The Paradox of Anti-Inductive Dice
Summer Eldridge, Ivo David de Oliveira, Yogev Shpilman
TL;DR
This paper identifies anti-inductive dice, where the dominance relation between two dice over k independent rolls can invert non-monotonically, and formalizes the concept with the David vs Goliath example. Using Edgeworth-type expansions and a careful analysis of the difference die Δ, the authors prove that D[k] ≻ G[k] only at k = 4, despite Goliath leading for all other k, and they provide a computational framework to map and visualize transient dominance for low-dimensional dice spaces.

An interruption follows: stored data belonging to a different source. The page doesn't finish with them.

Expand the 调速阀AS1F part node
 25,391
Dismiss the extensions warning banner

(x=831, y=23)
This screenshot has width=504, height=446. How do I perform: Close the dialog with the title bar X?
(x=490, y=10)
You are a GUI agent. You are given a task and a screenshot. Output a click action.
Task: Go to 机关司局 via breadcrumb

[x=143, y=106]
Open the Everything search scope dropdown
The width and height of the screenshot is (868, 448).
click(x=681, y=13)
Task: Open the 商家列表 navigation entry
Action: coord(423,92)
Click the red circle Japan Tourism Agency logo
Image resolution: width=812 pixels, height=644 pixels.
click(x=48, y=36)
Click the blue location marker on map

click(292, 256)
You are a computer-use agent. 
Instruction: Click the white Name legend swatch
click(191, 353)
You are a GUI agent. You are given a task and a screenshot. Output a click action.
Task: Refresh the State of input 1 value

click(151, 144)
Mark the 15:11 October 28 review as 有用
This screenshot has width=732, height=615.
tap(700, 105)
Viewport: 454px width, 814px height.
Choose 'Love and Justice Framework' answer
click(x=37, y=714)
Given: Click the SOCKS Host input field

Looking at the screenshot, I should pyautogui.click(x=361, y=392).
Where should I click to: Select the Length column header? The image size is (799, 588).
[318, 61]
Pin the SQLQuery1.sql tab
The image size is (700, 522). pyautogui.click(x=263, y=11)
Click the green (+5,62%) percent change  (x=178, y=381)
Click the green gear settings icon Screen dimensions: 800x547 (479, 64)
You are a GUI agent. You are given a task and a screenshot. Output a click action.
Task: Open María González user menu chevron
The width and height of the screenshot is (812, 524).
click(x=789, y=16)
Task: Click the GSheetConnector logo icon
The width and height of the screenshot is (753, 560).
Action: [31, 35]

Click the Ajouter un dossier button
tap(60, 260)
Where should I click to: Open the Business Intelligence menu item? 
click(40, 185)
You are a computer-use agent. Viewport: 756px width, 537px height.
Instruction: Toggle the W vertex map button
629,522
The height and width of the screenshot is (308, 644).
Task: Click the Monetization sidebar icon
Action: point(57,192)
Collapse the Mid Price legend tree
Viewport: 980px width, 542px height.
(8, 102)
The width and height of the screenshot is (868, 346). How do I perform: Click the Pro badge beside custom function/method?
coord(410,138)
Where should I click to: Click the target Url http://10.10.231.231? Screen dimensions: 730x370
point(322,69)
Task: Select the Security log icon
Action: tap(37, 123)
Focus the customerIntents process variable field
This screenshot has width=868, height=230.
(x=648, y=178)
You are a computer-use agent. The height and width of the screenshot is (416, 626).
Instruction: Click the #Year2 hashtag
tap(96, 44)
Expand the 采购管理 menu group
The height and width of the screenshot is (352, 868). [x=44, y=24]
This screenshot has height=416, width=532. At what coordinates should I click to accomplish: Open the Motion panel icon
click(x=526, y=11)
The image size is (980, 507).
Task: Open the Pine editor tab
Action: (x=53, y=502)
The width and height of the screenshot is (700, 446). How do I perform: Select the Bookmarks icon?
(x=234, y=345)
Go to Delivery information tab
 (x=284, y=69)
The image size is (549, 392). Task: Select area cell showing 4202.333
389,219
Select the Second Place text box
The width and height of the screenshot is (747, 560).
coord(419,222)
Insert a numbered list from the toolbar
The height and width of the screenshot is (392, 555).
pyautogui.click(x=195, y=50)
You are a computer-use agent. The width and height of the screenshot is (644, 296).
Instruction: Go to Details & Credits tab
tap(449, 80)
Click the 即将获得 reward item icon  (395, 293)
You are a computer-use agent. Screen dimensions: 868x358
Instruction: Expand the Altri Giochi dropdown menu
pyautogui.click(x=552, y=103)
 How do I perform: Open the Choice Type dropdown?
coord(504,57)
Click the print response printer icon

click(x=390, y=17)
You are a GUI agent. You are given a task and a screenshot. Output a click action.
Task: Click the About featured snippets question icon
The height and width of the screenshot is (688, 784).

They show that even small dice (3- and 4-sided) exhibit intricate, fractal-like regions of dominance when considering sums, and they identify families of 5-sided dice with arbitrarily late inversions, suggesting deeply rich transient behavior beyond limiting results. The work combines exact probabilistic tools with brute-force exploration to reveal a surprisingly complex landscape of dominance that challenges conventional transitivity assumptions in dice and probability.
Abstract
We identify a new type of paradoxical behavior in dice, where the sum of independent rolls produces a deceptive sequence of dominance relations. We call these ``anti-inductive dice". Consider a game with two players and two non-identical dice. Each rolls their die $k$ times, adding the results, and the player with the highest sum wins. For each $k$, this induces a dominance relation between dice, with $A[k]\succ B[k]$ if $A$ is more likely than $B$ to win after $k$ rolls, and vice versa. For certain classes of dice, the limiting behavior of these relations is well-established in the literature, but the transient behavior, the subject of this paper, is less well-understood. This transient behavior, even for dice with only 4 faces, contains an immensely rich parameter space with fractal-like behavior.